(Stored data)
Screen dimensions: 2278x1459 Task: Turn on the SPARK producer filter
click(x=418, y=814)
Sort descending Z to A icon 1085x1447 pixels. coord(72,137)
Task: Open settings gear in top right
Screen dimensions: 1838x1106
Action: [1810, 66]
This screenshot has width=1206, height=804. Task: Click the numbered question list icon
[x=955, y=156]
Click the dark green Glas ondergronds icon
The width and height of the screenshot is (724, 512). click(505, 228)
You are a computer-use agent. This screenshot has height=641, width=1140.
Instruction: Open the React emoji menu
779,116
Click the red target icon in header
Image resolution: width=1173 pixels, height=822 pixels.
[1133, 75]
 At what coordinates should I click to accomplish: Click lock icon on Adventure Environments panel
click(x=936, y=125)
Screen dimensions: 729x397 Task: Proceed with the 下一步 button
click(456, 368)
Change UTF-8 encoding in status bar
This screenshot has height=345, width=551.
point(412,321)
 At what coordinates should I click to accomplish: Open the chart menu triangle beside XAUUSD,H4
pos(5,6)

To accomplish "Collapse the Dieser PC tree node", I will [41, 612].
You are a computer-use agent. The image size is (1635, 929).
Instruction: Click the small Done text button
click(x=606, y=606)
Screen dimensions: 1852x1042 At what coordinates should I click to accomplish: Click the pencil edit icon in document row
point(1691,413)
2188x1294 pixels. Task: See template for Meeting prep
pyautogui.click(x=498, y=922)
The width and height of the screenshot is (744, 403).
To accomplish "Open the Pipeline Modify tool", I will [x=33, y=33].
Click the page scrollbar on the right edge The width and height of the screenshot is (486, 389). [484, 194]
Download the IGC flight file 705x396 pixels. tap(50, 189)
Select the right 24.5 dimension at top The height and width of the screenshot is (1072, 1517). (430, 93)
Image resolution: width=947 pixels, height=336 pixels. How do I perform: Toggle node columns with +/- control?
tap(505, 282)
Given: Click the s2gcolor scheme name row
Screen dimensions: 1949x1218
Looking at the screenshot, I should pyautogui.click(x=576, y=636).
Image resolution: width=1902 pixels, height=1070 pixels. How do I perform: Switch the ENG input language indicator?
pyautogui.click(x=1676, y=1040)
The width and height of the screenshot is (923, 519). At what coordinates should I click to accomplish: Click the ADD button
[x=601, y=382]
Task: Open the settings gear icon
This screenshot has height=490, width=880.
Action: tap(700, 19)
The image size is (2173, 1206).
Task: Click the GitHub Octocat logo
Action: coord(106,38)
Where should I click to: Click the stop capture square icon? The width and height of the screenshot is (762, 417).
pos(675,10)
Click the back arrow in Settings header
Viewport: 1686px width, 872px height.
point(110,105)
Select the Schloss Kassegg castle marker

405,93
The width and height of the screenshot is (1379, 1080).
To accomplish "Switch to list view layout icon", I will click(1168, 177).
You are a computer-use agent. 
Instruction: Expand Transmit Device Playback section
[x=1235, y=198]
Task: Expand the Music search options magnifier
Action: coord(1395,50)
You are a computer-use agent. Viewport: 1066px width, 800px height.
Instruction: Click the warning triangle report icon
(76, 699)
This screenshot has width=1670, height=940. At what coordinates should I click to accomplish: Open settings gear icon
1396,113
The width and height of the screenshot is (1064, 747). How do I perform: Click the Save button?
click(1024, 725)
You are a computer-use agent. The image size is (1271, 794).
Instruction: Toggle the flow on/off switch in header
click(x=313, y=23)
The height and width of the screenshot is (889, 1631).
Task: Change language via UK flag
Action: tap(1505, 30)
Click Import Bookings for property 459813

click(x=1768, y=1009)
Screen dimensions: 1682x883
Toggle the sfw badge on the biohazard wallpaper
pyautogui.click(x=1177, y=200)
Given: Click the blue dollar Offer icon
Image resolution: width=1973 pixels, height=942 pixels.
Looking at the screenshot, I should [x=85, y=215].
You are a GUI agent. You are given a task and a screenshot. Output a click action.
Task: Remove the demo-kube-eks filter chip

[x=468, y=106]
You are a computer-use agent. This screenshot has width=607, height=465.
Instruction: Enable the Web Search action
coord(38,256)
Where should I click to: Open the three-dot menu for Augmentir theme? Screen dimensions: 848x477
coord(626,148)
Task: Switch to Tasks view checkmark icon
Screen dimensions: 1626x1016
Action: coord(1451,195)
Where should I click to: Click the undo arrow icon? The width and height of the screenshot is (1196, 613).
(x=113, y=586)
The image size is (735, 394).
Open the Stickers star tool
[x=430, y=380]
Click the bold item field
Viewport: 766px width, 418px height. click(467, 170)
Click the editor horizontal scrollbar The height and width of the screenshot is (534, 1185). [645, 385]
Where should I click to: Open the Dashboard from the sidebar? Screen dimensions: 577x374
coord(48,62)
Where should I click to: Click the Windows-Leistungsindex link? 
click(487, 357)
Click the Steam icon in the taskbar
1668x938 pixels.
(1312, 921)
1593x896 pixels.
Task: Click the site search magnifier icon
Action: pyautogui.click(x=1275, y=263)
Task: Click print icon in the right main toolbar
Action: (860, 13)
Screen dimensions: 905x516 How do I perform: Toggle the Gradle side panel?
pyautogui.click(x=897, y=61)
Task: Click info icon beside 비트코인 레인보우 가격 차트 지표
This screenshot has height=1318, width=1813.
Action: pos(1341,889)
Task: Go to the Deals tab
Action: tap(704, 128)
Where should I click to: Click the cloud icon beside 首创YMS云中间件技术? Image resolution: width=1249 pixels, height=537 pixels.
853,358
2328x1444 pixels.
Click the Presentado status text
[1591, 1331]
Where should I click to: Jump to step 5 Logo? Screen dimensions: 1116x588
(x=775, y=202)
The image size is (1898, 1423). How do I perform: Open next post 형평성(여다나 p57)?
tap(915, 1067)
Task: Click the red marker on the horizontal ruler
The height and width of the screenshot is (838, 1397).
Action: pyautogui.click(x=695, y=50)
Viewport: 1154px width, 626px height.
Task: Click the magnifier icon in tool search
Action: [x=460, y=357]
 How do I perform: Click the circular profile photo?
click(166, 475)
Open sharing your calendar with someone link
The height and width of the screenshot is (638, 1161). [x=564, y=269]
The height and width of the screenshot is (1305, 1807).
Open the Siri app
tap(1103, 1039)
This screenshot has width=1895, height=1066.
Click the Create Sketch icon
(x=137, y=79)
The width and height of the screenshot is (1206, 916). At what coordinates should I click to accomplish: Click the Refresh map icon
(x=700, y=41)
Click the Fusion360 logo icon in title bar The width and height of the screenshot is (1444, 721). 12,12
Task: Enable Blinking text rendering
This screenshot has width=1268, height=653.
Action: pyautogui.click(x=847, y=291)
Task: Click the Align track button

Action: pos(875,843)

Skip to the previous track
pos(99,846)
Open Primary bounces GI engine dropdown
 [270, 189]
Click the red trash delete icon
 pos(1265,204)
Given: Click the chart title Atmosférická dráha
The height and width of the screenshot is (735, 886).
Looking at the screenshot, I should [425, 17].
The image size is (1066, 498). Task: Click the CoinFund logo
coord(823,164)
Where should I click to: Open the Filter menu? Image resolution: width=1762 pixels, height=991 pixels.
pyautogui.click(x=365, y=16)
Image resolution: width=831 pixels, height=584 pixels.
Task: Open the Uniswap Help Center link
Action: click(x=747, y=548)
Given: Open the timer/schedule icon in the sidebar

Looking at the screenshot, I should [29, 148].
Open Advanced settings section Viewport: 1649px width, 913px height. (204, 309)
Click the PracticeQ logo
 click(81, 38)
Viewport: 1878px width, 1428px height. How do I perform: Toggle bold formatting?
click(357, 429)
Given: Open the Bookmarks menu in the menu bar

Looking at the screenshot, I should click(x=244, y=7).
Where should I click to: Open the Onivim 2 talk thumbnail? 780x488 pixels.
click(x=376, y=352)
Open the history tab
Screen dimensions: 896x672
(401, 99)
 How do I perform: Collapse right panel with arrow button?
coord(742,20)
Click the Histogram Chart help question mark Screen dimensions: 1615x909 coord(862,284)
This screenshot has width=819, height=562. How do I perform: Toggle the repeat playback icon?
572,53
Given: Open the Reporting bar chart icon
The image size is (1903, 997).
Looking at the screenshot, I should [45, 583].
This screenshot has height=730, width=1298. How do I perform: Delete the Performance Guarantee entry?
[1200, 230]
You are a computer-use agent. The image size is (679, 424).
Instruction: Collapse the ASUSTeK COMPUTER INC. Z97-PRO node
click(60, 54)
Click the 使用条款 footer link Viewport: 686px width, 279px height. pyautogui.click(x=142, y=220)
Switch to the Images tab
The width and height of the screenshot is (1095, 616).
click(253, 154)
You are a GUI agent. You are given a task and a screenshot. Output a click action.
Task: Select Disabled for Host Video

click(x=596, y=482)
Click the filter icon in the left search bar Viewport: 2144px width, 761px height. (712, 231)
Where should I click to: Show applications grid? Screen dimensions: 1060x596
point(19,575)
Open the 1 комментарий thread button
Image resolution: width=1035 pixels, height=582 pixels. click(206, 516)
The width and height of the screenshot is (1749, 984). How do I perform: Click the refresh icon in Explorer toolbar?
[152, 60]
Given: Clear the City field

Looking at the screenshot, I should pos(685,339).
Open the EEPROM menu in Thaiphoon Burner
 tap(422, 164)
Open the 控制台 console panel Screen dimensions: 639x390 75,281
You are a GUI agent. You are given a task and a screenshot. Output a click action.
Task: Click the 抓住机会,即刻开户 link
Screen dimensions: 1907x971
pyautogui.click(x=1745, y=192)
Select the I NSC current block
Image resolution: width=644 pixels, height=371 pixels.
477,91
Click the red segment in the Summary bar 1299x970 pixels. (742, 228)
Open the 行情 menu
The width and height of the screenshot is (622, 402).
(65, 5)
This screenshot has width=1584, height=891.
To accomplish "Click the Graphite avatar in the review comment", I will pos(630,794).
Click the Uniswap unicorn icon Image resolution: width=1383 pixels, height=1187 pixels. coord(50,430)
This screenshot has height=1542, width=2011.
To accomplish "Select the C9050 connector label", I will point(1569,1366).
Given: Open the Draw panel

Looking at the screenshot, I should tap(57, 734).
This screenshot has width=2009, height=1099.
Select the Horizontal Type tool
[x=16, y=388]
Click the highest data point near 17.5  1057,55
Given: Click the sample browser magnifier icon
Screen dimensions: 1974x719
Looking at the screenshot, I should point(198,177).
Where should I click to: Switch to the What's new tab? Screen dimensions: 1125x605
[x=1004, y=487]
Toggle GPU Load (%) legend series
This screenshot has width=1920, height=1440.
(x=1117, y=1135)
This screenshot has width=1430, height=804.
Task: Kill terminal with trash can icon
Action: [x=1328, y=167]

EXERCISE REQUIREMENTS ->
Looking at the data above, write out exactly the lines that start at the one containing "Open the 控制台" and end at the one containing "Select the I NSC current block"; include both and nothing beyond.

OUTPUT FOR THIS TASK ->
Open the 控制台 console panel Screen dimensions: 639x390 75,281
You are a GUI agent. You are given a task and a screenshot. Output a click action.
Task: Click the 抓住机会,即刻开户 link
Screen dimensions: 1907x971
pyautogui.click(x=1745, y=192)
Select the I NSC current block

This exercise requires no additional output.